Retype the entries below exactly, but begin at the line containing "Tap the battery icon in status bar" and end at the last line.

Extracted records:
--- START ---

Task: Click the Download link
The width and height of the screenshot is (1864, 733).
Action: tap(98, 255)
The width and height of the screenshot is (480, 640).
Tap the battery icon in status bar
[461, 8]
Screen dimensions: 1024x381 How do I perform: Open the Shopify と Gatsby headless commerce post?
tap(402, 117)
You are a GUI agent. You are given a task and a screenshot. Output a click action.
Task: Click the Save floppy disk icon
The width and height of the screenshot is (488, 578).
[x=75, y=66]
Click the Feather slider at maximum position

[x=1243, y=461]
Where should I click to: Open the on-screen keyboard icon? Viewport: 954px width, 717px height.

--- END ---

■ Response below ■
Tap the battery icon in status bar
[461, 8]
Screen dimensions: 1024x381 How do I perform: Open the Shopify と Gatsby headless commerce post?
tap(402, 117)
You are a GUI agent. You are given a task and a screenshot. Output a click action.
Task: Click the Save floppy disk icon
The width and height of the screenshot is (488, 578).
[x=75, y=66]
Click the Feather slider at maximum position

[x=1243, y=461]
Where should I click to: Open the on-screen keyboard icon? Viewport: 954px width, 717px height.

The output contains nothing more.